WDAC signed on for first time on December 14, 1959. It was granted its first license on August 1, 1960. On December 16, 1960, the FCC granted a reassignment of the station's license to Ruth Marjorie Crawford following the death of Percy Crawford.

On June 19, 1973, the FCC granted a voluntary reassignment of the station's license to the WDAC Radio Company, effective July 2, 1973. From its earliest days, the station has broadcast a Christian radio format.

Former logo

==Translators==
WDAC programming is broadcast on the following translators:

| Call sign | Frequency (MHz) | City of license | State | Facility ID | Class | ERP (W) | Height (m (ft)) | Transmitter coordinates | Rebroadcasts |
|---|---|---|---|---|---|---|---|---|---|
| W246BI | 97.1 | Middletown | Delaware | 156585 | D | 80 | 50.5 m (166 ft) | 39°32′4.4″N 75°42′35.8″W﻿ / ﻿39.534556°N 75.709944°W | WDAC |
| W280CP | 103.9 | Wagontown | Pennsylvania | 71312 | D | 5 | 10 m (33 ft) | 40°00′44.3″N 75°50′32.8″W﻿ / ﻿40.012306°N 75.842444°W | WDAC |
| W284BF | 104.7 | Lancaster | Pennsylvania | 144103 | D | 200 | 240 m (790 ft) | 39°53′46.0″N 76°14′21.0″W﻿ / ﻿39.896111°N 76.239167°W | WDAC-HD2 |
| W300BZ | 107.9 | Reading | Pennsylvania | 87062 | D | 250 | 239.5 m (786 ft) | 40°21′15.9″N 75°53′55.7″W﻿ / ﻿40.354417°N 75.898806°W | WDAC-HD2 |

==Signal note==
WDAC is short-spaced to three other Class B stations: WDSD 94.7 Dover, Delaware; WIAD 94.7 Bethesda, Maryland; and WPST 94.5 Trenton, New Jersey.

WDSD and WIAD operate on 94.7 MHz, a first adjacent channel to WDAC. The distance between WDAC's transmitter and WDSD's transmitter is 60 miles, while the distance between WDAC's transmitter and WIAD's transmitter is 79 miles, as determined by FCC rules.
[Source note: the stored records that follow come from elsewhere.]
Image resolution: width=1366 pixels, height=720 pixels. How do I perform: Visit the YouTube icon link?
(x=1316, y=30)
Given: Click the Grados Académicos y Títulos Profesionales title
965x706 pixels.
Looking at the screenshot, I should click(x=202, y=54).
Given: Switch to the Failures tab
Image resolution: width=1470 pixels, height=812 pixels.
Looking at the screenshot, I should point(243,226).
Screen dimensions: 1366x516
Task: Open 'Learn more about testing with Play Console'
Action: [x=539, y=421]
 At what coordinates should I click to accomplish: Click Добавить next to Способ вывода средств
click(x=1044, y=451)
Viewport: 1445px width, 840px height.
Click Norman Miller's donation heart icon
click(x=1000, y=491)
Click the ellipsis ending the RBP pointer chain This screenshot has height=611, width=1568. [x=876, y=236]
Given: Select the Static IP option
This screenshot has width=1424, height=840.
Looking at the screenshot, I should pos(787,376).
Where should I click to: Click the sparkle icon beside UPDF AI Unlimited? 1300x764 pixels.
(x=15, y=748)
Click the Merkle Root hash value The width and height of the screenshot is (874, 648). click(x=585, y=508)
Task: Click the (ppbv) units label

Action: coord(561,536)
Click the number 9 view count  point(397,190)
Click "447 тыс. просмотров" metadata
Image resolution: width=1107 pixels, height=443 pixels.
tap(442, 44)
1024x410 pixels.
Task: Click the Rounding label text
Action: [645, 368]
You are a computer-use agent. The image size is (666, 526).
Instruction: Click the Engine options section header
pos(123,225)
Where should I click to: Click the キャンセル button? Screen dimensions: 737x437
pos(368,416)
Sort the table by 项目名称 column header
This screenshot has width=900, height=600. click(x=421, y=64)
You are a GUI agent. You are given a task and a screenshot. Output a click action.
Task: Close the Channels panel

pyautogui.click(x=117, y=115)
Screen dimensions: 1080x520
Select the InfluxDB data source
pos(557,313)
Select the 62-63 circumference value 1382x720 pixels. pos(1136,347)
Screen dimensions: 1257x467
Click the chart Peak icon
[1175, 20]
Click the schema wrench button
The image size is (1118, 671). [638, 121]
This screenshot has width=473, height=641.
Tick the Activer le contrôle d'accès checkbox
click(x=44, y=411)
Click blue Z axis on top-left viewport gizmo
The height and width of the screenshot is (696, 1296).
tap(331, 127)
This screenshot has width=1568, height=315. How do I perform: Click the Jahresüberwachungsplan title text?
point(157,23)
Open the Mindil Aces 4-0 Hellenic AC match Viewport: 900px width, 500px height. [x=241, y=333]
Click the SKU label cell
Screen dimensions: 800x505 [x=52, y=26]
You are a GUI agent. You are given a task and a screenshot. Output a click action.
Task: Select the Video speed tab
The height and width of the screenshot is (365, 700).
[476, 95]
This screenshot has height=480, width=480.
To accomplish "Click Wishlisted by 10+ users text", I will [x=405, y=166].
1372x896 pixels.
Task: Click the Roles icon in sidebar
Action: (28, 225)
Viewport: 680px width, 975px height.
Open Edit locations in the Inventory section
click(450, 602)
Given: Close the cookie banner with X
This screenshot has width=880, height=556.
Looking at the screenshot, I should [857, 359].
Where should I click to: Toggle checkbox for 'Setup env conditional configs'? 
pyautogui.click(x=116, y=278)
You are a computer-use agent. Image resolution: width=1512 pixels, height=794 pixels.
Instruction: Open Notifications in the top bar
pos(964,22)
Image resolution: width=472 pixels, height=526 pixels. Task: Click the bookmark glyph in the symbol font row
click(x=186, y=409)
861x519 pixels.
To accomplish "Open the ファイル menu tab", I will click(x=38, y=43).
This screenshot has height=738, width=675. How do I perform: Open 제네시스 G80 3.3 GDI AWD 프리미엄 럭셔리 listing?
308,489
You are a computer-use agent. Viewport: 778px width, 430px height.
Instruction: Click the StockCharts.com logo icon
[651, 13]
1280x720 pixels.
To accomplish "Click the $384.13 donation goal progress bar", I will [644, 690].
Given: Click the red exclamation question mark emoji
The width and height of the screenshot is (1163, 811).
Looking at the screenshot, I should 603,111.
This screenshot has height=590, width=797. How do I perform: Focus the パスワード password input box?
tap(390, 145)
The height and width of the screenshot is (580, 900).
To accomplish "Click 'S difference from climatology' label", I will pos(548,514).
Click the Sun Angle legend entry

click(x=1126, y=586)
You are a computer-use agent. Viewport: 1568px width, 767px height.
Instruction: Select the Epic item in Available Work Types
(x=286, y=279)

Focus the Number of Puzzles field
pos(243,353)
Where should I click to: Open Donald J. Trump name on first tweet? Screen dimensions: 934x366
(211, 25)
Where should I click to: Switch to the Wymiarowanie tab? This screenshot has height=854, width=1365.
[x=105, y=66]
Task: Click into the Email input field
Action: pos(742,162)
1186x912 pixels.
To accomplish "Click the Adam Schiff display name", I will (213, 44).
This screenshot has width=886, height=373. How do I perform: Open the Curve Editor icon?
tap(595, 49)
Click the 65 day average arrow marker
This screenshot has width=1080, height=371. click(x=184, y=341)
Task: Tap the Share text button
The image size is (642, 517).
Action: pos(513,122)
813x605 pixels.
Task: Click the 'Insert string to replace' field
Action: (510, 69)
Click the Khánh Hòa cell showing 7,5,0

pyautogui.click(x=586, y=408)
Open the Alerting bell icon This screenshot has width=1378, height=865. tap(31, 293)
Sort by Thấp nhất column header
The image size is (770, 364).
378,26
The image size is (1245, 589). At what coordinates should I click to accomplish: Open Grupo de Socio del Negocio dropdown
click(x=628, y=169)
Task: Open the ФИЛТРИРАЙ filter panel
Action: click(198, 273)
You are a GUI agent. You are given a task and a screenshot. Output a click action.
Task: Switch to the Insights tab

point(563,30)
The minimum distance between two Class B stations operating on first adjacent channels according to current FCC rules is 105 miles.

WDAC and WPST operate on the same channel and the distance between the two stations' transmitters is 76 miles as determined by FCC rules. The minimum distance between two Class B stations operating on the same channel according to current FCC rules is 150 miles.